© Filmstill The Dialogue Police
Mitten im Chaos eskalierender Proteste stellt sich eine kleine Spezialeinheit der schwedischen Polizei mit einer ungewöhnlichen Mission zwischen die Fronten: Sie wollen reden. In diesem Interview geben Regisseurin Susanna Edwards und Protagonist Calle Ahlström spannende Einblicke in die Entstehung von „The Dialogue Police“.
Susanna: Eine Freundin hat mir während des Wahlkampfs 2018 von der Dialogeinheit der Polizei erzählt. Sie war spät unterwegs und ist in einer Bar auf ein paar Beamte gestoßen – eine ziemlich verrückte Begegnung. Ich hatte vorher noch nie von der Dialogeinheit gehört und war sofort neugierig: Was ist das für eine Einheit, die nur bei öffentlichen Versammlungen und politischen Ereignissen im Einsatz ist? Also habe ich die Kommunikationsabteilung der schwedischen Polizei kontaktiert. Ungefähr 45 Minuten nach dem Abschicken meiner E-Mail hat mich Calle angerufen. Er meinte: „Lass uns treffen und reden.“ Das Timing war perfekt – sie hatten gerade selbst das Bedürfnis, ihre Arbeit sichtbarer zu machen. Als ich mich dann umgehört habe, kannte tatsächlich niemand in meinem Umfeld diese Einheit. Trotzdem hat es fast ein Jahr gedauert, bis ich vollständige Drehgenehmigungen hatte.

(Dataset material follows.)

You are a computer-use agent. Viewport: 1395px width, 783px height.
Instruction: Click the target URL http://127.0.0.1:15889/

Calle: Ja, das war wirklich ein langer Prozess. Susanna hat von Anfang an gesagt, dass sie es richtig machen will. Klar, sie hätte uns einfach draußen bei Einsätzen filmen können. Aber sie wollte auch Einblicke hinter die Kulissen – unsere Büros, Besprechungen, alles. Dafür mussten wir Genehmigungen beantragen, und die haben intern fast ein Jahr lang die Runden gemacht.

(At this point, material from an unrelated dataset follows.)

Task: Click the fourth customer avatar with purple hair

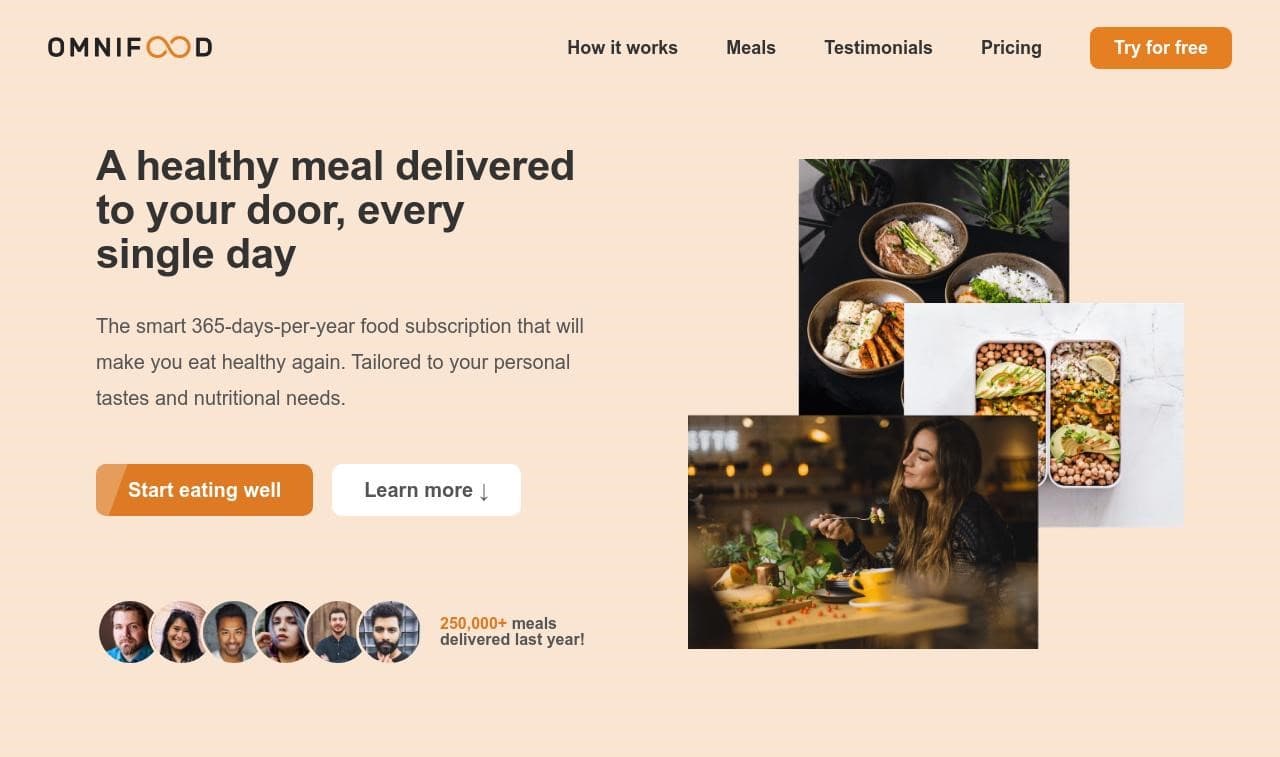Action: click(x=284, y=632)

Susanna: Diese lange Vorlaufzeit hatte aber auch einen Vorteil: Wir konnten uns in Ruhe kennenlernen. Es gab viele Gespräche – E-Mails, Telefonate, Treffen – und dadurch ist Vertrauen entstanden. Für mich war es wichtig zu spüren, dass sie wirklich Teil dieses Films sein wollten. Das hat einen großen Unterschied gemacht.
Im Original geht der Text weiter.